---------- EXTRACTED DATA ----------

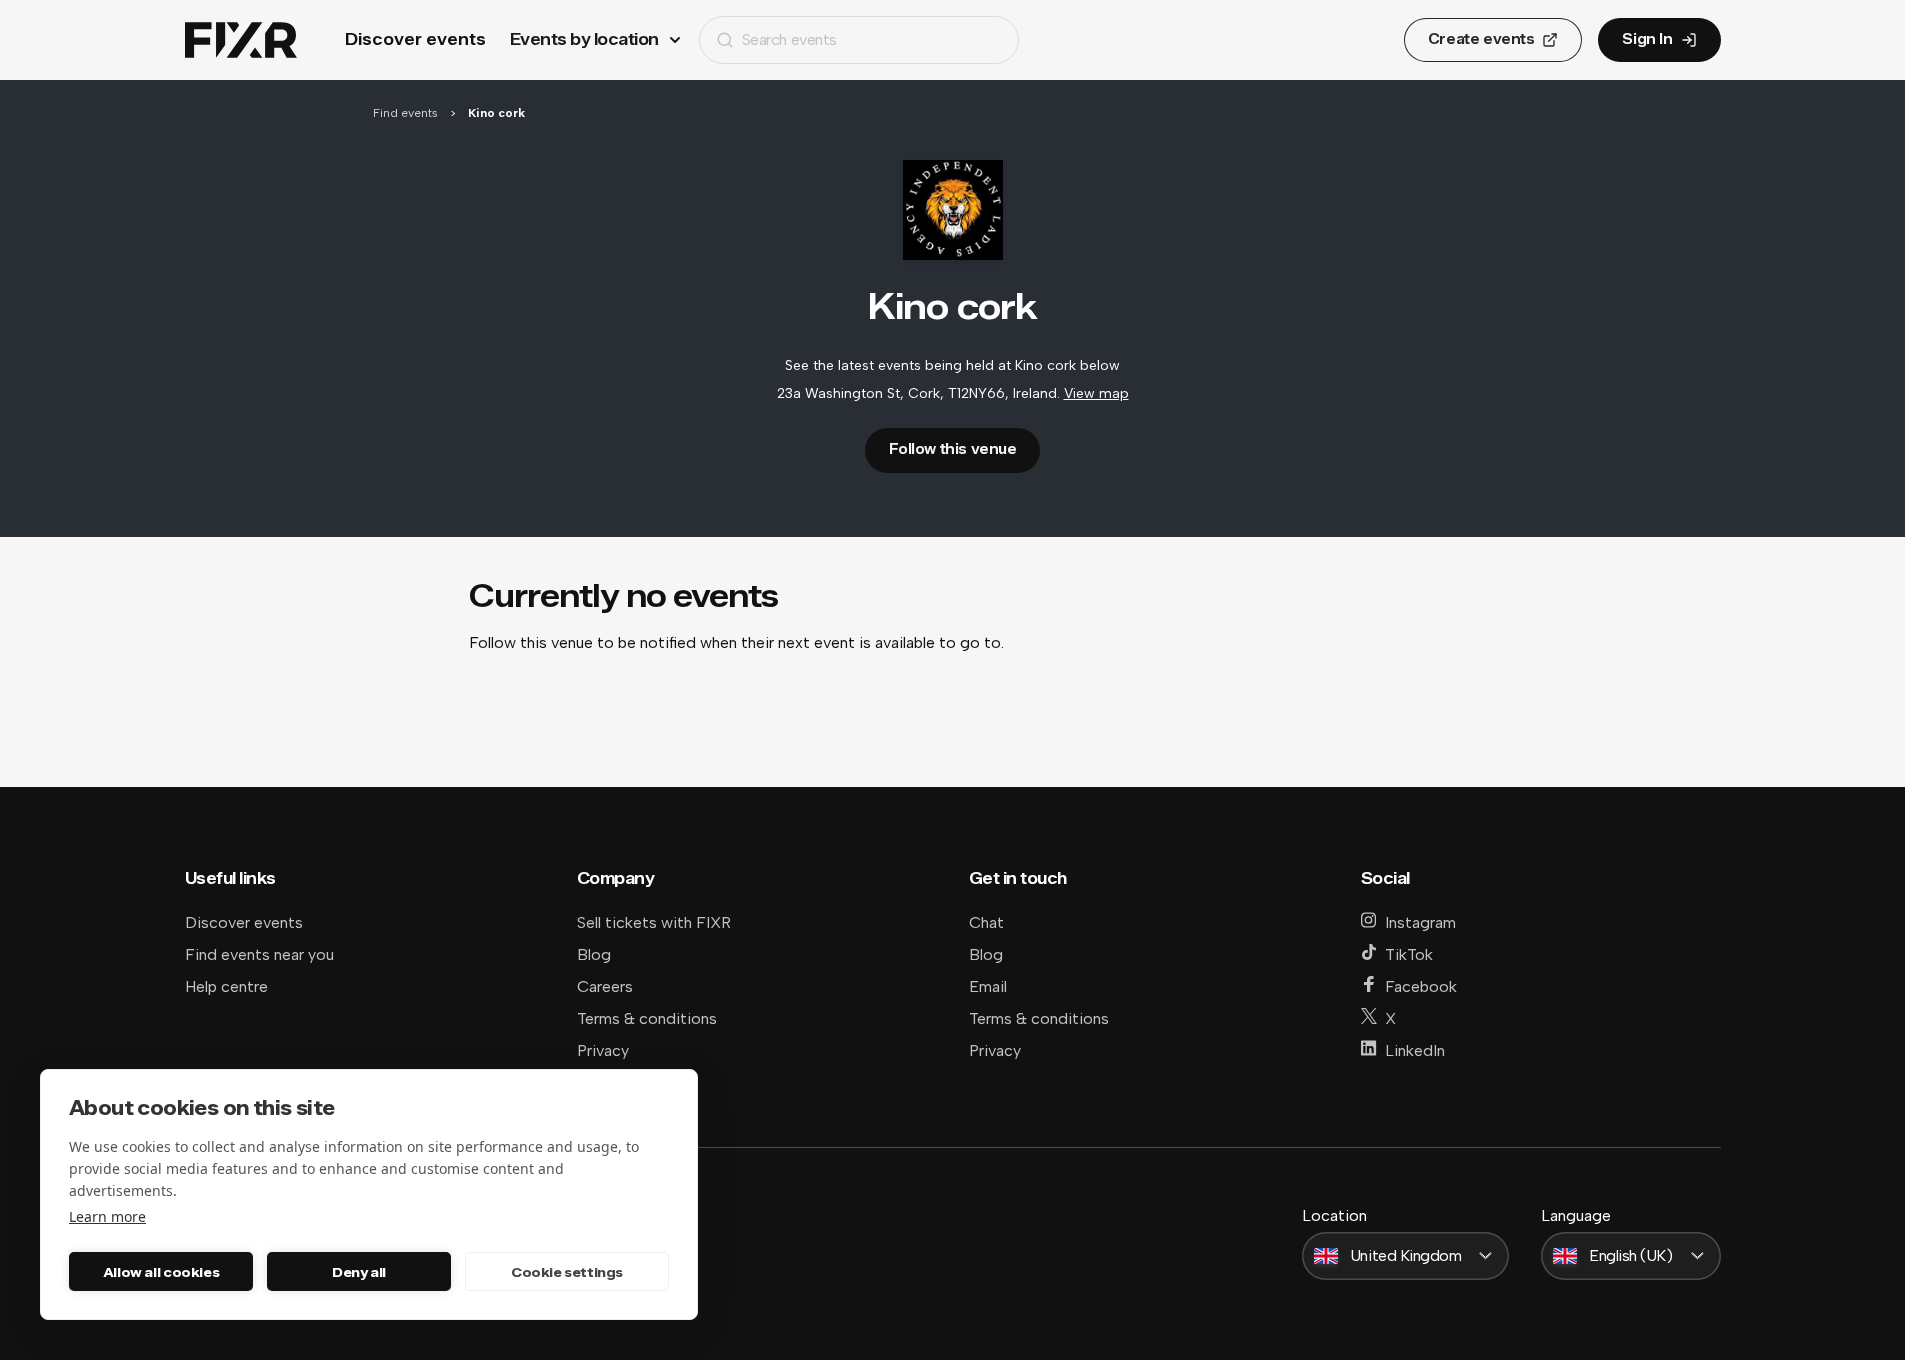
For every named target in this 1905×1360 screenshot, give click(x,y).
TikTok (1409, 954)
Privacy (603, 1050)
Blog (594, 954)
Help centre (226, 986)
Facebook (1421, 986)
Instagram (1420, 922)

----------
---------- EXTRACTED DATA ----------

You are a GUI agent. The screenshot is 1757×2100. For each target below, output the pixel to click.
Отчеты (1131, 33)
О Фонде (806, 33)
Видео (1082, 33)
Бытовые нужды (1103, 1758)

----------
---------- EXTRACTED DATA ----------

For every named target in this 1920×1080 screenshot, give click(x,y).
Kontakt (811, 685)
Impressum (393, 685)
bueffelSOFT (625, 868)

----------

▸ **AIM OF THE TASK**
Starting at the line that has "You are a GUI" in the records above, restate word for word every line until the one that has "Бытовые нужды (1103, 1758)", and include that one as well.

▸ **SOLUTION TO THIS TASK**
You are a GUI agent. The screenshot is 1757×2100. For each target below, output the pixel to click.
Отчеты (1131, 33)
О Фонде (806, 33)
Видео (1082, 33)
Бытовые нужды (1103, 1758)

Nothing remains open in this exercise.